Стоит отметить, что философы еще усилили путаницу вокруг самого термина. Они приклеили ярлык «романтиков» к некоторым философам (например, Шеллингу и Шопенгауэру), которые были признанными мистиками, отстаивавшими верховенство эмоций, инстинктов и воли над разумом. Это течение в философии не было всерьез связано с романтизмом в эстетике, и не стоит путать их между собой. Но в одном отношении устоявшаяся терминология важна: она показывает, как запутан вопрос о волевом акте. С порочной злобой, с ненавистью к жизни «романтические» философы восхваляли волевой акт, создавая культ каприза, тогда как сами романтики защищали его во имя здешних, земных ценностей. В сущности, солнечный свет Виктора Гюго диаметрально противоположен ядовитой грязи Шопенгауэра. Только из-за философской недобросовестности они могли попасть в одну категорию. Это показывает, как важна тема волевого акта и как уродливо она искажается, когда люди не могут осознать ее природу. Кроме того, это показывает, как важно установить, что волевой акт — функция наших мыслительных способностей.
Недавно некоторые историки литературы отказались от определения романтизма как школы, ориентированной на чувства, и безуспешно попытались определить его заново. Нужно было бы определить романтизм как школу, ориентированную на волевой акт; в терминах этой характеристики можно проследить и понять историю романтической литературы.
Неназванные правила романтизма предъявляли настолько высокие требования, что, несмотря на обилие романтиков во время господства этой школы, лишь очень немногие достигли последовательности и высочайшего уровня. Среди романистов это удалось Виктору Гюго и Достоевскому, а из отдельных книг (авторы которых не всегда были последовательны) я назвала бы «Камо грядеши» Сенкевича и «Алую букву» Натаниэла Готорна. Величайшие из драматургов — Фридрих Шиллер и Эдмон Ростан.

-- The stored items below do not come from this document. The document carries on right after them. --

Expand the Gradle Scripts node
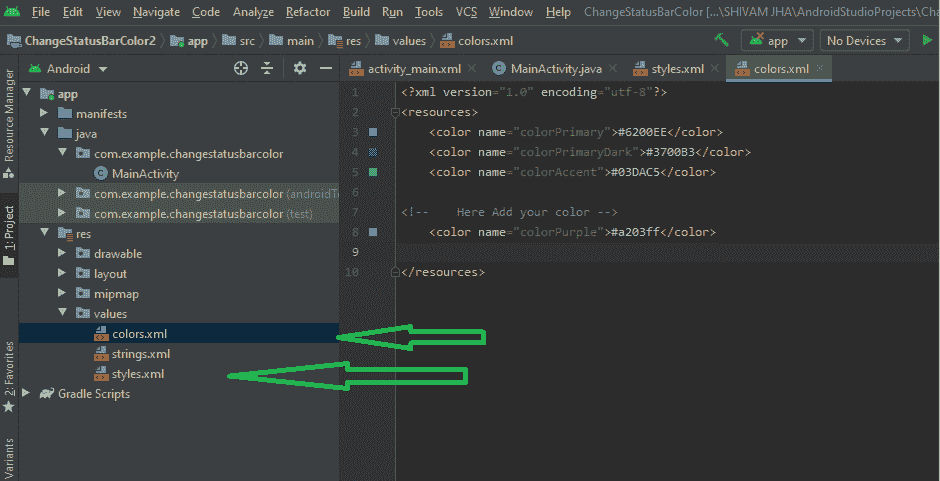Image resolution: width=940 pixels, height=481 pixels. pos(25,394)
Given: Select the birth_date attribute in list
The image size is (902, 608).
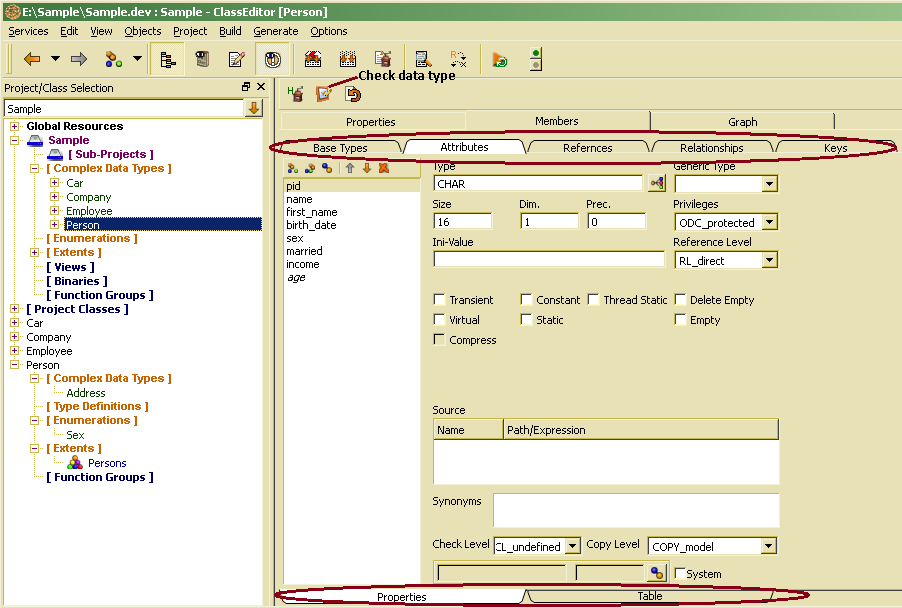Looking at the screenshot, I should (311, 225).

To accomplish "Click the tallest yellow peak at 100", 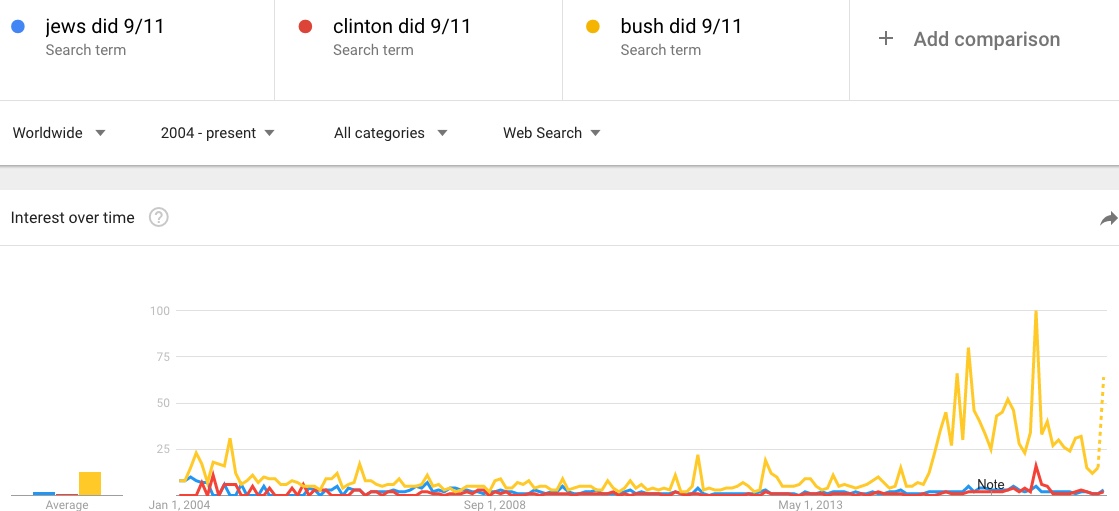I will click(1035, 312).

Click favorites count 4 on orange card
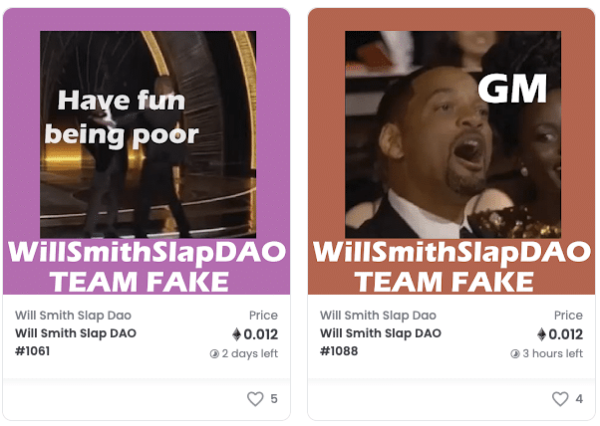(579, 399)
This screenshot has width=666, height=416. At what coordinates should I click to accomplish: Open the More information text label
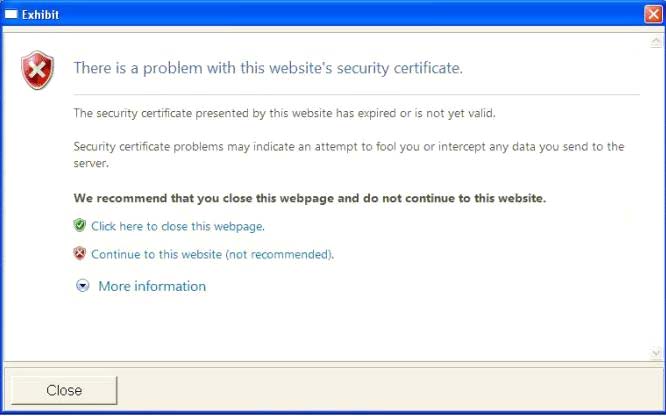[152, 286]
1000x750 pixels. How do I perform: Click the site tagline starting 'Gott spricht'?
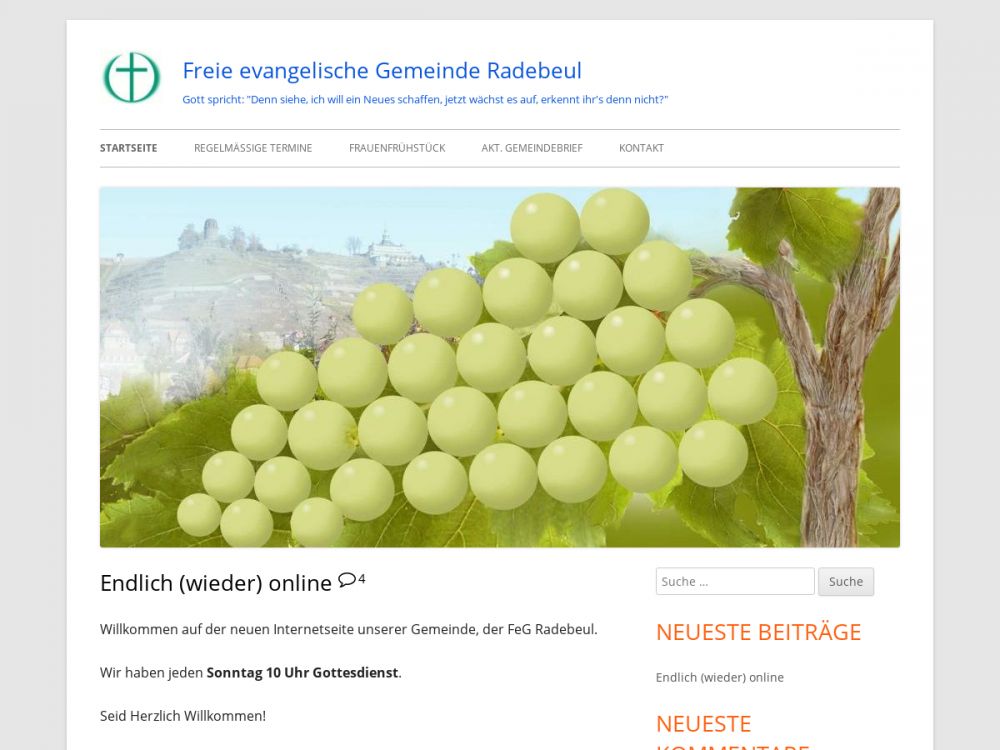pyautogui.click(x=425, y=99)
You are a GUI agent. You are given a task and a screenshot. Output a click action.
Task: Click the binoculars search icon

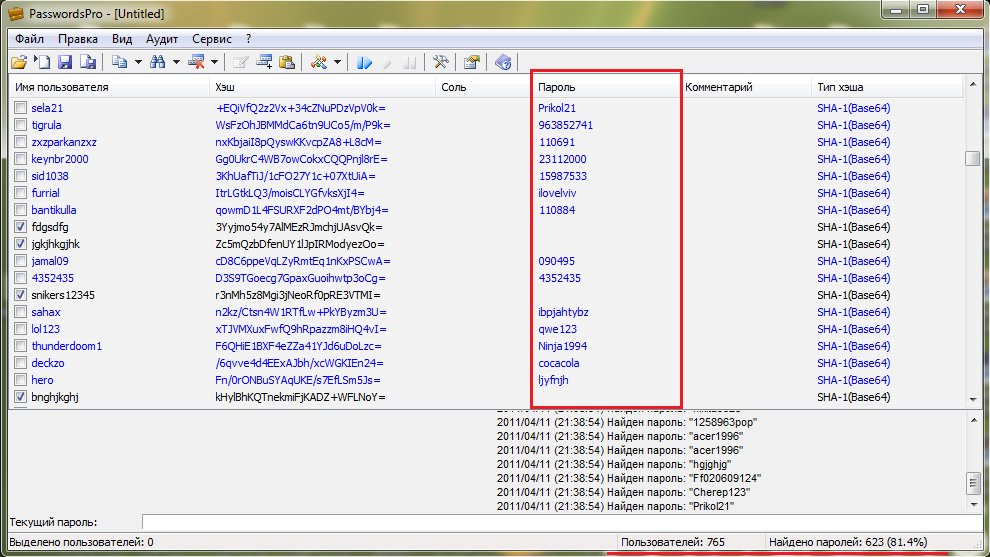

Отличительное свойство такого, высочайшего, уровня (помимо литературного дарования) — полная преданность предпосылке волевого акта в обеих основных областях: в сознании и в бытии, в характере человека и в действии. Ничуть не разделяя эти два аспекта, блистательно изобретая сюжетные структуры, писатели эти чрезвычайно озабочены душой человека (то есть его сознанием). Они — моралисты в самом глубоком смысле слова; их заботят не просто ценности, но ценности моральные и влияние их на формирование человека. Персонажи неправдоподобны, это, в сущности, абстрактные (и не всегда удачные, как мы покажем ниже) проекции. В самих историях невозможно найти действие ради действия, не связанное с моральными ценностями. Сюжет формируется, определяется и мотивируется ценностями персонажа (или его изменой им), борьбой в стремлении к ним и глубокими ценностными конфликтами. Темы здесь — основные, вневременные, всеобщие вопросы человеческого существования. Только великие романтики последовательно создавали литературу редчайшего свойства, где совершенно слиты тема и сюжет, и достигали этого они с необычайной виртуозностью.